Merely linking terrorist groups to Wahhabism does not help us understand their operative logic
Moreover, there is nothing intrinsically terror-inducing about Wahhabism or Salafism. Ideologies are not necessarily a precondition to violence, as the profile of European foreign fighters after 2013 reveals: the vast majority have had criminal backgrounds with only a few possessing even a basic understanding of Islam. Where Wahhabi influence has manifested in violence, it is usually because it is mapped onto the dynamics of pre-existing conflicts, rather than being the driver of militant activity itself. The revival of a politicised form of radical Islam which has been taking place in the Arab world since the 1970s is not driven by ideology alone.
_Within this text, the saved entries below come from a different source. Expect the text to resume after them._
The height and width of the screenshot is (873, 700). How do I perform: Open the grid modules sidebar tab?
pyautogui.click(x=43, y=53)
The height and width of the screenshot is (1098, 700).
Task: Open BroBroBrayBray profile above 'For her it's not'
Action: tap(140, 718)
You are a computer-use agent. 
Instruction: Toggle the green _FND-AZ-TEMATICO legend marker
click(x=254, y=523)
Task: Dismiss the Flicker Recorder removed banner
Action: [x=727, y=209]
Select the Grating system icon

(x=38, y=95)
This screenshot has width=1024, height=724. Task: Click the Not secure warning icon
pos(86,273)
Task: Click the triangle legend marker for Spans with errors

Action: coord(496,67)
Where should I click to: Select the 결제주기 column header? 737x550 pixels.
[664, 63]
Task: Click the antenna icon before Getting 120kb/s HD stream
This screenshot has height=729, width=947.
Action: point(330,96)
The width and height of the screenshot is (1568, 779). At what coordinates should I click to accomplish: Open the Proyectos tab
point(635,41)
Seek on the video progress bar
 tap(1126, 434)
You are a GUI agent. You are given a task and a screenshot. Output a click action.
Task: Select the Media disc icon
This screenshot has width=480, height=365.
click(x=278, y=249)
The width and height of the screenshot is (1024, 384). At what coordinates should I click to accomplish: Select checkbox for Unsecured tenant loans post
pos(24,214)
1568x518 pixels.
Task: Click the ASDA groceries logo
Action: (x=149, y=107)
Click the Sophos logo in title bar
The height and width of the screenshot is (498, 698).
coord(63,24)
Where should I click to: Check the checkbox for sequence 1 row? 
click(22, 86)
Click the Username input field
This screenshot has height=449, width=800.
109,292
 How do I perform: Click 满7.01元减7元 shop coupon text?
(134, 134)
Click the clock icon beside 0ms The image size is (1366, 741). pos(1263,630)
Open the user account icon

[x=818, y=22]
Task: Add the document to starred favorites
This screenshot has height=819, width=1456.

It is also due to the failure of Arab leaders to meet the expectations of their populations and their brutal crackdown on those who demand for better governance. Conflating dangers of "radical" ideas with the causes of violent extremism risks ignoring the constellation of structural, individual and environmental factors that include, but are not dictated by, ideology, which are part of the radicalisation process.
This has serious implications for counterterrorism efforts. Scapegoating Saudi Arabia, and Islamic extremism more generally, as the preeminent drivers of terrorism allows Western nations to externalise the problem and avoid any form of societal introspection. That is not to say that Saudi Arabia cannot do more. Official Saudi clerics can be reticent about criticising Islamic State’s discourse and private Gulf sponsors continue to funnel money to a range of militant groups. In a leaked email from 2014, former Secretary of State, Hillary Clinton, described the governments of Saudi Arabia and Qatar as “providing clandestine financial and logistic support to ISIL and other radical Sunni groups in the region.” Saudi sponsorship of proxies in Syria to counteract Iranian influence, and its region-wide pushback to suppress the popular activism on display during the Arab Spring, has prolonged conflict, provided space for terror networks to flourish, and radicalised non-fundamentalist actors by incentivising the use of sectarian violence as a means of eliciting external patronage.
Scapegoating Saudi Arabia, and Islamic extremism more generally, as the preeminent drivers of terrorism allows Western nations to externalise the problem and avoid any form of societal introspection.
In short, there are a great many reasons to change the approach of the US and Western states to Saudi Arabia. Greater pressure is needed on all regional players (and indeed all intervening national actors, from Turkey to Russia to Western states themselves) to end their patronage of non-state proxies and dilute the destructive impact of state-sanctioned sectarian competition. Similarly, rather than focusing on repudiating Wahhabi or Salafi ideology, countries concerned by radicalisation should focus their resources on examining why this content resonates with individuals in their own societies, and what factors trigger violent behaviour and accentuate the vulnerability of individuals to terrorist recruitment.